Acte IV : une demande de récusation

Dans la haute magistrature montoise, au même moment, un spécialiste des questions fiscales grimpe tranquillement les échelons de la renommée. Il s’agit de François Stevenart Meeûs, conseiller à la cour d’appel et maître de conférences aux Facultés universitaires catholiques (Fucam). L’administration fiscale l’avait déjà trouvé sur sa route dans un autre dossier mammouth de fraude fiscale : l’affaire de la QFIE (quotité forfaitaire d’impôt étranger), qui a permis à une dizaine de grandes banques d’éluder des montants colossaux d’impôts. La QFIE, les cash companies et le scandale de la KB-Lux sont aujourd’hui à l’étude auprès d’une commission d’enquête parlementaire qui tarde à trouver le rythme.
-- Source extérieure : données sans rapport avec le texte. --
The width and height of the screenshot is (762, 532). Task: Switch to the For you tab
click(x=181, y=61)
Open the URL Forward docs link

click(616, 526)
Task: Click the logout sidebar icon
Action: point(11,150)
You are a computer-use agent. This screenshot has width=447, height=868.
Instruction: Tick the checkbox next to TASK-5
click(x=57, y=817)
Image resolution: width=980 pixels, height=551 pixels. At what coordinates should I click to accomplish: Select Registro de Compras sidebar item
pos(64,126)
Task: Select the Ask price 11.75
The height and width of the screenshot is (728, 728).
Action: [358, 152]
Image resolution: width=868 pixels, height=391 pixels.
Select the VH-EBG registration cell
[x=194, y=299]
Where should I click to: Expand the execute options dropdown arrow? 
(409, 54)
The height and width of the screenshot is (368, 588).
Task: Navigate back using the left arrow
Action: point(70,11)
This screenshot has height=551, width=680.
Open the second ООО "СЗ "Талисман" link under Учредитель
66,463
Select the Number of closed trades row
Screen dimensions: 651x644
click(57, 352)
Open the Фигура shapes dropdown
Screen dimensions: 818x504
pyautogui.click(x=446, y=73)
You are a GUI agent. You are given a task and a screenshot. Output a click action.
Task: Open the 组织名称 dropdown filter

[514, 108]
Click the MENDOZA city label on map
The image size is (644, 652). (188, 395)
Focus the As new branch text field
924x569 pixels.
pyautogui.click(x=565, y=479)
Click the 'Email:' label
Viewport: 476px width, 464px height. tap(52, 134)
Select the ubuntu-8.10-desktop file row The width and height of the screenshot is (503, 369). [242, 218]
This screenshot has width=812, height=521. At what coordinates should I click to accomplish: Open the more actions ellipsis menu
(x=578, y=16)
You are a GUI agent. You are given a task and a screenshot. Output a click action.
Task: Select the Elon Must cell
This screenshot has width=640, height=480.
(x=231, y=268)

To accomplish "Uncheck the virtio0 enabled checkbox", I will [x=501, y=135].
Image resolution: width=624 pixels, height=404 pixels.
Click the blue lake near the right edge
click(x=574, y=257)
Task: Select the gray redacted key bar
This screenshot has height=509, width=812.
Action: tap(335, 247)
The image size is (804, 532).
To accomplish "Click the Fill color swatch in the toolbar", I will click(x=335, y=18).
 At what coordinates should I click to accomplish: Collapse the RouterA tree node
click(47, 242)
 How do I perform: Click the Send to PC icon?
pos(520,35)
L’objectif ? Comprendre pourquoi la lutte anti-fraude tourne systématiquement au fiasco…

En juin 2003, une chambre à trois juges (dont Stevenart Meeûs) du tribunal de 1re instance de Mons avait recalé l’administration fiscale face à une société ayant exploité les ficelles de la QFIE. Des fonctionnaires du fisc s’en étaient émus auprès de leur hiérarchie, reprochant aux magistrats une  » présentation tronquée des faits « . Fait rare, la société en question s’était empressée d’accepter un accord avec le fisc, au moment où celui-ci avait engagé la procédure d’appel. Cette firme hennuyère devait sentir qu’elle l’avait échappé belle…

Une fois, mais pas deux : au printemps 2007, un fonctionnaire du fisc flairant l’oignon introduit auprès de sa hiérarchie une demande de récusation du même François Stevenart Meeûs, appelé à statuer sur le cas Gilles , cette fois dans le contexte d’un dossier cash . Malaise au sein des Finances. Pareille motion de méfiance est peu courante.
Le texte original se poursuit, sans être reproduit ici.